Piloting Strategies to Reduce Child Labor in the Hazelnut Harvest
Around the world, there are more than 160 million children working, primarily in the agriculture sector.
FLA leveraged its decade of experience in the agriculture sector, leading a 31-month pilot program focused on reducing child labor for an at-risk and in-demand commodity: hazelnuts sourced from Turkey. Turkey is the world’s largest producer and exporter of hazelnuts, representing about 70 percent and 82 percent of the world’s production and exports of hazelnuts.
The pilot, made possible through the support of the U.S. Department of Labor’s International Labor Affairs Bureau (USDOL-ILAB) and three FLA-affiliated companies —Nestlé, Olam, and Balsu— tested implementation of USDA guidelines on best practices for eliminating child and forced labor in agricultural supply chains. Under the pilot, stakeholders joined to combat the use of child labor and support ethical recruitment practices in the farming and production of hazelnuts in Turkey.

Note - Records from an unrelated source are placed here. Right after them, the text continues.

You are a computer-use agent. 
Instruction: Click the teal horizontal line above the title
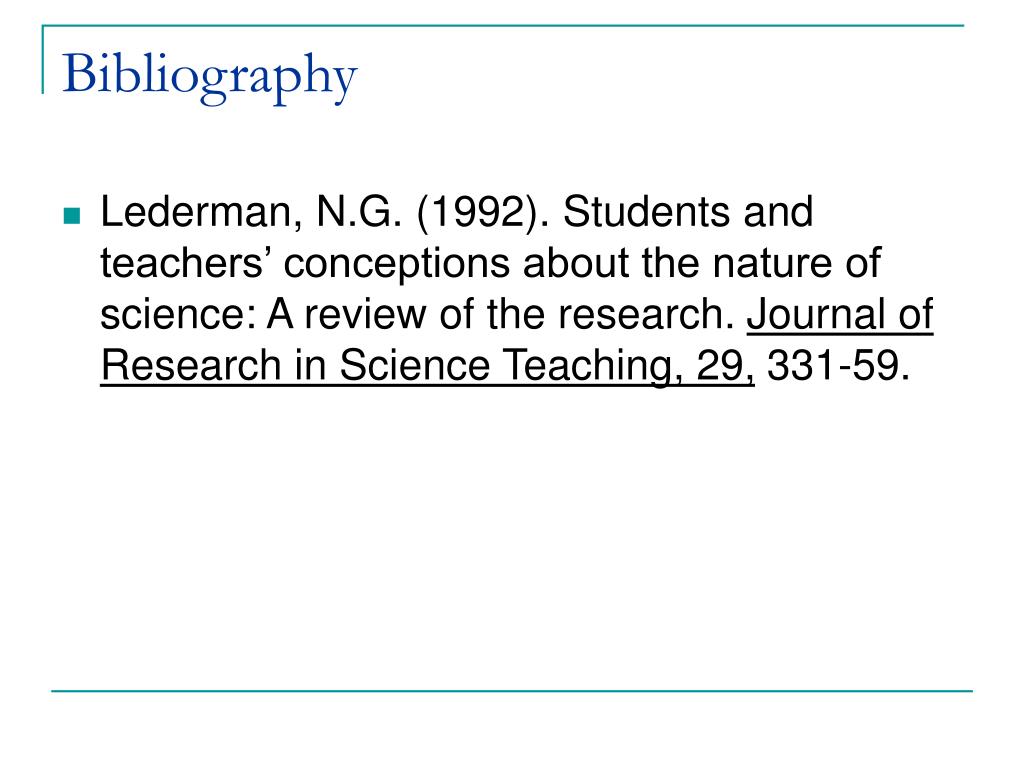coord(503,25)
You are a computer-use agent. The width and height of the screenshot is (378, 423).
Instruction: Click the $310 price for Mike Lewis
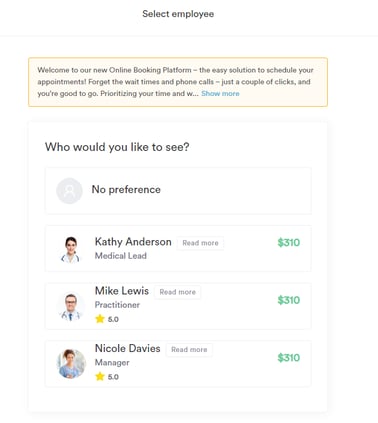point(289,300)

FLA helped to develop the U.S. Department of Agriculture Guidelines for Eliminating Child and Forced Labor in Agricultural Supply Chains, and through the implementation of the pilot, FLA and its partners developed and executed sustainable solutions for addressing child labor, such as providing safe spaces for children as an alternative to work, and training workers, farmers, labor contractors, and company staff on child labor issues.
Over the course of the pilot program, FLA assessed and collected data that provided valuable information regarding the hazelnut supply chain and worker profiles in Turkey.
In Fall 2017, FLA commissioned research in three countries to gauge consumer purchasing behaviors and awareness of labor conditions in agricultural products.